Resting energy expenditure accounts for the majority of the minimum calories we burn in a day. Just to spend a day eating, sleeping and breathing uses 60 to 70 percent of our “resting energy expenditure.” So a serious mismatch in the time when calories are consumed and the time when most of them are burned could prompt the body to make decisions – like sorting calories as fat – that aren’t necessarily healthy.


The study adds to a growing body of evidence suggesting that a good 12-hour fast, when aligned with darkness and our bodies’ nocturnal response, may be a way to prevent or reverse obesity. In lab animals and a growing number of people, Salk Institute researcher Satchin Panda has demonstrated the impact of dietary obedience to our circadian rhythms.


Others have demonstrated the power of timing by showing how readily it can be disrupted. In a 2014 study, 14 lean, healthy adults agreed to turn their days upside-down over a six-day period. Fed a diet sufficient to maintain their weight, the subjects quickly adapted by turning their thermostats down. Compared to the baseline readings taken upon their arrival (when they were awake by day and asleep eight hours at night), the subjects burned 52 fewer calories on day 2 of their swing-shift schedule, and 59 fewer calories on day 3 of that schedule.

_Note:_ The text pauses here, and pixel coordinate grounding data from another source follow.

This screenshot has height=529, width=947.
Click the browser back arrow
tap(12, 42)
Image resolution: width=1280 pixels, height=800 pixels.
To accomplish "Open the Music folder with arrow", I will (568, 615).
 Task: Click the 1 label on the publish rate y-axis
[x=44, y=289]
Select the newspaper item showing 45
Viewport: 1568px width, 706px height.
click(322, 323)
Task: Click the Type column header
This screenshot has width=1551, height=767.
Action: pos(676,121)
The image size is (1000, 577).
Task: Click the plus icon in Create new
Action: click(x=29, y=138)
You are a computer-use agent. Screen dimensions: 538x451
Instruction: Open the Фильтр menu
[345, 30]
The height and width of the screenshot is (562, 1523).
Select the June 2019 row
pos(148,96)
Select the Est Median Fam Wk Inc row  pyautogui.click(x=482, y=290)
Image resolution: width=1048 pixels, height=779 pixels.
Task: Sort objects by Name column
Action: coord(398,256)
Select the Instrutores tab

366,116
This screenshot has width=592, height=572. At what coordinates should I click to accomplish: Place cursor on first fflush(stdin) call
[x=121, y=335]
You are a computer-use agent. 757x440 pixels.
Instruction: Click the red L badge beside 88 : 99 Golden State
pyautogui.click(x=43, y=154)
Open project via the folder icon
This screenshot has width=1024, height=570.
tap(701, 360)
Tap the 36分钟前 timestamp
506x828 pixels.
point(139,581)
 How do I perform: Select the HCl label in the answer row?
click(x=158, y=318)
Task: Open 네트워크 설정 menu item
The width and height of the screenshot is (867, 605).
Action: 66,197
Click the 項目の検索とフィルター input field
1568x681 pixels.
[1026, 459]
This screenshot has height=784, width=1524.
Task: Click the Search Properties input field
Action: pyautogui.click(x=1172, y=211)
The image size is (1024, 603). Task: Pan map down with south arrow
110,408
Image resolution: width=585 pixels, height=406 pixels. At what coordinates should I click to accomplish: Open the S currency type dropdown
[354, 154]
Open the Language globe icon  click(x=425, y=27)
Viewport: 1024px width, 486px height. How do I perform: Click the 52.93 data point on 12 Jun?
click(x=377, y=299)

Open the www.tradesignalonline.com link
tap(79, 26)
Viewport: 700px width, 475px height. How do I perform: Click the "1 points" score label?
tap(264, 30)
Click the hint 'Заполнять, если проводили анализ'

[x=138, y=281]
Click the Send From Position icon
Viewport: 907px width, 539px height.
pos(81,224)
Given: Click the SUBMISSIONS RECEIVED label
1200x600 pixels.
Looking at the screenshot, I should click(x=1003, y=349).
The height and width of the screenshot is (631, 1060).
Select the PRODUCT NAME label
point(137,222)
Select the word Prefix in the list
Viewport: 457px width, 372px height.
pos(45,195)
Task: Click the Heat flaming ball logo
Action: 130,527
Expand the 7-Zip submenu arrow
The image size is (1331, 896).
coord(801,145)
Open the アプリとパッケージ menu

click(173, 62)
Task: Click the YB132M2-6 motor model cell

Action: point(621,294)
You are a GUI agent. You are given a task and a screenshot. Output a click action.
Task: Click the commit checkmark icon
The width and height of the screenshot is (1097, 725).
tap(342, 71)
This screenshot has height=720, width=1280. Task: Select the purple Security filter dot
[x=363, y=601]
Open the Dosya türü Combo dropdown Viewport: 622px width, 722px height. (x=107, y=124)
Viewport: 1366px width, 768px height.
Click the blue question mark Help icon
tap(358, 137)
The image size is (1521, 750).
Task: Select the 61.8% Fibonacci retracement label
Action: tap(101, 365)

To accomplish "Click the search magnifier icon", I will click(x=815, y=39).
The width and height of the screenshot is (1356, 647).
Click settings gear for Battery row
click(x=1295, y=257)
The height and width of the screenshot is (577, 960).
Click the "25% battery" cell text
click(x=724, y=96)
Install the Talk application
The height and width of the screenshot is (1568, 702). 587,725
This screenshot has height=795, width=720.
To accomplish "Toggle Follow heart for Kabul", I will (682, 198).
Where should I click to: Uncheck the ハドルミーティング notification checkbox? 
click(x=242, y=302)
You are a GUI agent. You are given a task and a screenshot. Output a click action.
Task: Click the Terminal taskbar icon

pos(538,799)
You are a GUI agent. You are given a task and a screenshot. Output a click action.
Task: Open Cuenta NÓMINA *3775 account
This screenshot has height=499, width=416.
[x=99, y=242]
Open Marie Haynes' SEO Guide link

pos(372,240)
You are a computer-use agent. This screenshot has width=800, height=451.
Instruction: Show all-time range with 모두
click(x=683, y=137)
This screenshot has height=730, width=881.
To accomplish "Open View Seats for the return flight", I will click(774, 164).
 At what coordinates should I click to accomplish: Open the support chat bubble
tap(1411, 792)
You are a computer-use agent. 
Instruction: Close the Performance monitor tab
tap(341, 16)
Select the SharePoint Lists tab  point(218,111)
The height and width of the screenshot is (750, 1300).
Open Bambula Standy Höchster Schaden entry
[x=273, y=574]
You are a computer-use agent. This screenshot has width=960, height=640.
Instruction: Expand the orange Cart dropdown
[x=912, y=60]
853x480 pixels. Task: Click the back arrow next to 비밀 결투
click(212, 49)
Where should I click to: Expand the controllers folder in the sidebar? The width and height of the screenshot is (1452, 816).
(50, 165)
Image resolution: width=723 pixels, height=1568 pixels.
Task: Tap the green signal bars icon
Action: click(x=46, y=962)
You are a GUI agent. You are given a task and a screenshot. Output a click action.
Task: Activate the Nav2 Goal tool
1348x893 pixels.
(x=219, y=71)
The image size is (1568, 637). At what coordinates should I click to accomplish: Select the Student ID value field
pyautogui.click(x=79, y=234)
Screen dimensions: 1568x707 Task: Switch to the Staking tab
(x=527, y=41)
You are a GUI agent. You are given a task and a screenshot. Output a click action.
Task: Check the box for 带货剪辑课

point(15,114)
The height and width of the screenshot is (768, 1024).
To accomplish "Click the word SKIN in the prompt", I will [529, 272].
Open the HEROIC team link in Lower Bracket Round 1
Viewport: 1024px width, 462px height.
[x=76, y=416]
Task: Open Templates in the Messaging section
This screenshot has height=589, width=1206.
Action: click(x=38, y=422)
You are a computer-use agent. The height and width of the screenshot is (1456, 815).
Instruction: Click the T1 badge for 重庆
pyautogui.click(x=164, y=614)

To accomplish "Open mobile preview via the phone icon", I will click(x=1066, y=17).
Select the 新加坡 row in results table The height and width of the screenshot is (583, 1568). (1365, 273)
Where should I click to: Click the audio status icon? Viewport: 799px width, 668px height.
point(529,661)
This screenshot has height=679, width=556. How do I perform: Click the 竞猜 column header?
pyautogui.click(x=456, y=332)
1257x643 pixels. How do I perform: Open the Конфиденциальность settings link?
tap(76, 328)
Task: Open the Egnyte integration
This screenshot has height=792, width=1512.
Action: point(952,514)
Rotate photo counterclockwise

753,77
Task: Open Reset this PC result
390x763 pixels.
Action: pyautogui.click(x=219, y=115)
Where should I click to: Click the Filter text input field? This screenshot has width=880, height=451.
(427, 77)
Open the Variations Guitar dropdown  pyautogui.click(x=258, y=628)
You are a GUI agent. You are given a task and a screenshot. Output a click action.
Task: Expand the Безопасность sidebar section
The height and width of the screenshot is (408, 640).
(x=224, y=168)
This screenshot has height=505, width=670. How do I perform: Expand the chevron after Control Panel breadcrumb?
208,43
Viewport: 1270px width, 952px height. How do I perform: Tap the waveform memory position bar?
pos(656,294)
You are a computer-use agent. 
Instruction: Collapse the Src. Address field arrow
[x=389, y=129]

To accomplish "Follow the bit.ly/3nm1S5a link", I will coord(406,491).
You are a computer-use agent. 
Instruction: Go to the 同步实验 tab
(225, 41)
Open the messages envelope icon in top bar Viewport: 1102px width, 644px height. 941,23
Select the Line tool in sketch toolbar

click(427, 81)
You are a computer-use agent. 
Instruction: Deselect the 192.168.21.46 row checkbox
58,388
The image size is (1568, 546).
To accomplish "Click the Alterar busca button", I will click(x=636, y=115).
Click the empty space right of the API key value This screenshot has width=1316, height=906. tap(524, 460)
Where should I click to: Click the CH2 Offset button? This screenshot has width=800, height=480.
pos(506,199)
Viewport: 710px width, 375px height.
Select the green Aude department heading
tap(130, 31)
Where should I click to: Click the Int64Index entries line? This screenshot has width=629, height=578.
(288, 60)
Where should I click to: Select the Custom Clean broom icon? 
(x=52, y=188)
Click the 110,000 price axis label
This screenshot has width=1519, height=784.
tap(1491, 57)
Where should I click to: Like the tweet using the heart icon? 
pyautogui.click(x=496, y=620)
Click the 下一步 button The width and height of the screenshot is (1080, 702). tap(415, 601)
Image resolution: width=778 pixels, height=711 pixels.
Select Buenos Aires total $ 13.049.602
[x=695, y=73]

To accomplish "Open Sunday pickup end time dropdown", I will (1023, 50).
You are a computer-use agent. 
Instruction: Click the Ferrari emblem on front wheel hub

Do that for a couple days and you might feel a little off. Do it for months, years, or a lifetime and the result could be metabolic processes that go haywire.


“One takeaway is indeed that for optimal health, including metabolic health, it’s best for us to have a regular schedule seven days a week – getting up and going to bed at the same time and eating our meals at the same time, “ said senior author Jeanne F. Duffy, a neuro-scientist and sleep specialist at Brigham & Women’s Hospital in Boston. “We have these powerful clocks in ourselves.”


When we sleep late on weekends, hopscotch across time zones, or work on schedules that have us up all night then back on the day-shift, “we’re disrupting our clocks and making our metabolisms inefficient, and in the long term, that will lead to disease,” she said. “Staying on the same schedule is the best way to prevent that.